Manifold (Green eheim pipe is obviously the feed from the chiller)
-When I introduce new water I usually only open the ball valve a little bit so its very slow flow into the reserviour, taking longer to mix water into the sump.
http://i170.photobucket.com/albums/u257/reefingbuddha/DSC_0010-4.jpg

And here is a sketchup to show what is going on inside. The water goes around the support baffles in a circular flow.
http://i170.photobucket.com/albums/u257/reefingbuddha/WCtank.jpg

Untamed12
09/15/2008, 06:09 PM
One of your snails escaped!!! (ha..ha..)

rkelman
09/15/2008, 08:14 PM
lol. Its a big sucker too.

FishTruck
09/15/2008, 09:29 PM
65 gallons each week on my 450 gallon system. Set up like yours, water moves with pumps, stirs with pumps, dumps directly into sewer line, salt is measured by a precision scale so I dont have to check salinity.

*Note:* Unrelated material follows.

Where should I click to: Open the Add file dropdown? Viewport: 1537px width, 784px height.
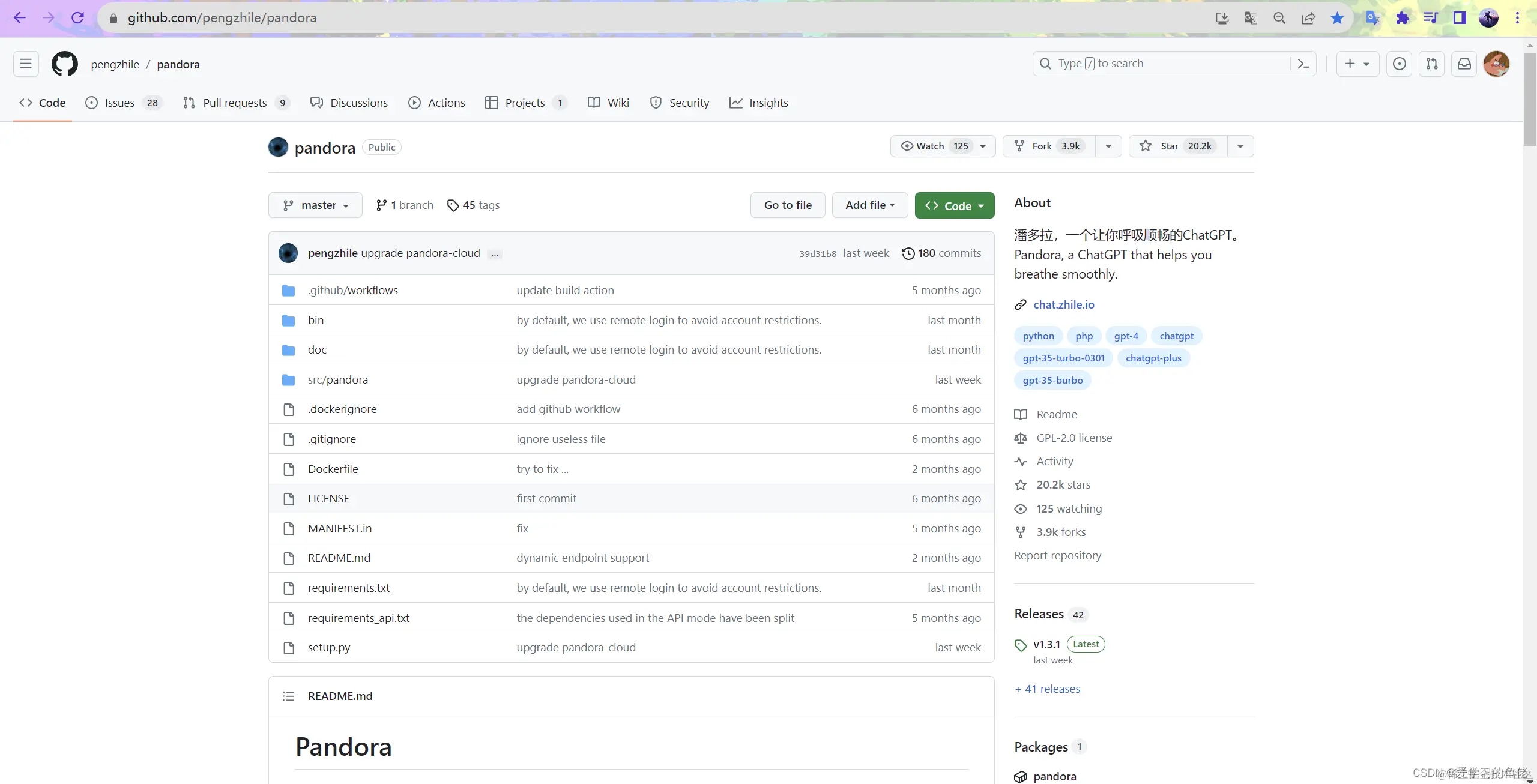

Water change, skimmer maint, filter sock change = 15 minutes each week.

Now... if I could just figure out how to make scraping the back panel of my display tank easier... I would really be on to something.

forddna
09/15/2008, 09:39 PM
I change 40g every two weeks. I have a 44g Brute trash can located in the laundry room. It's on a dolly. I have to roll it out of there, through my kitchen, and around the corner over to my tank.

Meanwhile, I siphon water from the main tank into 5g water jugs, 3-4 gallons at a time because I'm small and 5g gets too heavy. :p I fill one jug, then swap the siphon to another jug, carry first jug outside, and dump it slowly over my deck railing, down two stories. Run back in, swap the siphone hose again.....and again......and again.

At some point, I realize my powerheads need to be unplugged, so I do that. :lol:

I pump the water from the Brute can into my sump and pump it a bit at a time into the main tank.

Takes 30-45 minutes.

I need a fish room.

rkelman
09/15/2008, 09:44 PM
Why not siphon to a drain forddna? Or pump to a drain? That's waaay too much work.

forddna
09/15/2008, 09:52 PM
You mean into the house's plumbing? I'm told that's not good for the septic system.

rkelman
09/15/2008, 10:03 PM
Ok get a long hose and pump or siphon it outside?

ReefingBuddha
09/16/2008, 05:39 AM
I used to do the same thing on my 120 forddna, takes WAY to much work. After a while I just stuck a pump in my sump, got a very long piece of hose, and pump the water straight out over my balcony into the yard. I put another pump into the brute trash can in the closest, switched over the hose from one to the other and filled up the sump again. Carrying all those 5 gallon buckets was killing me.


That would have been a adventurous snail as its about 15 ft from the tank and outside!